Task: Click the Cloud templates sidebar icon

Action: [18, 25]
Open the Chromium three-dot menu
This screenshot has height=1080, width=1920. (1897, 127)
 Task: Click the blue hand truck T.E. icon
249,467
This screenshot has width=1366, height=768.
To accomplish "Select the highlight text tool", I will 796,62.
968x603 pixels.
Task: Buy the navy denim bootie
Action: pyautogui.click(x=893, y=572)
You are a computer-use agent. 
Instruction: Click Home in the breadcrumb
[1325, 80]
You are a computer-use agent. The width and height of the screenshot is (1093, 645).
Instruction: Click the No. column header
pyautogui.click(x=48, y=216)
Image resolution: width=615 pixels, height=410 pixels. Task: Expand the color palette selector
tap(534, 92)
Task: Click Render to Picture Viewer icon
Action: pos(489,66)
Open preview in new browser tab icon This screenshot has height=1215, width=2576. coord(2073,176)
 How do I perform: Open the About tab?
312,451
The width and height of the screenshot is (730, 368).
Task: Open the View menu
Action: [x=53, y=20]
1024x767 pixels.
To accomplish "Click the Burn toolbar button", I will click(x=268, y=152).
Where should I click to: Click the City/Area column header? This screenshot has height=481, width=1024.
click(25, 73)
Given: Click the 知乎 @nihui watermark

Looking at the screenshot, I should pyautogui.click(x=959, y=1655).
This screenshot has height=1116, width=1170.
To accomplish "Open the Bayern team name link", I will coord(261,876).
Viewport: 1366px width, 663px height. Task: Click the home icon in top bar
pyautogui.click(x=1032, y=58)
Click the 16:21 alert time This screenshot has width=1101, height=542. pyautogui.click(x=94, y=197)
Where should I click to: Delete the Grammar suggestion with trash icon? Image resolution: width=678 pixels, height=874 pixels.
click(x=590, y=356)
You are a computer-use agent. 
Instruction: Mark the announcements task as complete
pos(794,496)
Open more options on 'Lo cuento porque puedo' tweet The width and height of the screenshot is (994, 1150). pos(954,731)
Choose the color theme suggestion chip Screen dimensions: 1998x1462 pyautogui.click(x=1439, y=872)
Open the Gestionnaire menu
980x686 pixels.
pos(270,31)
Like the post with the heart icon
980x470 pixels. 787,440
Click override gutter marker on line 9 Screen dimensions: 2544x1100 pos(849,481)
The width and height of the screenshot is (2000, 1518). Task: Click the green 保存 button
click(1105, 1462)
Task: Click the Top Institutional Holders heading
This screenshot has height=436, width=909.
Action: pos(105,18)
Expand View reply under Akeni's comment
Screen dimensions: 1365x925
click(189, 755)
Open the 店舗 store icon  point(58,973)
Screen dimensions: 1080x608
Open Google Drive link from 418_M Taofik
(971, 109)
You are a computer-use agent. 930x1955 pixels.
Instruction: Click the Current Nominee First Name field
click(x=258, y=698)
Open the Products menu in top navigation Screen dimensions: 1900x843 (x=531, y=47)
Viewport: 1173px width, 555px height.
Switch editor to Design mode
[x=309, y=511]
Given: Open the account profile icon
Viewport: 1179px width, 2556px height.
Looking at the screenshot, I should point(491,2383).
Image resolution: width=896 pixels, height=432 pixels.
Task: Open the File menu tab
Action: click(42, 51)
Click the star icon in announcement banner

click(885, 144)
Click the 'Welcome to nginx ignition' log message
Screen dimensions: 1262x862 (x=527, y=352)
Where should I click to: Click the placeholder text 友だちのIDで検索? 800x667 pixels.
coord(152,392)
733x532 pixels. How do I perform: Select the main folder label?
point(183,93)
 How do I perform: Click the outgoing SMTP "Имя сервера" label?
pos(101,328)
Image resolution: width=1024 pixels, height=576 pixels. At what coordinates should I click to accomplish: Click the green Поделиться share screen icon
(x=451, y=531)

What is needed:
Please update the records from the line containing "Open the 店舗" down to the line containing "[x=309, y=511]", changing "Products menu" to "Services menu" and leaving everything else as it is. Give back only those lines.

Task response:
Open the 店舗 store icon  point(58,973)
Screen dimensions: 1080x608
Open Google Drive link from 418_M Taofik
(971, 109)
You are a computer-use agent. 930x1955 pixels.
Instruction: Click the Current Nominee First Name field
click(x=258, y=698)
Open the Services menu in top navigation Screen dimensions: 1900x843 (x=531, y=47)
Viewport: 1173px width, 555px height.
Switch editor to Design mode
[x=309, y=511]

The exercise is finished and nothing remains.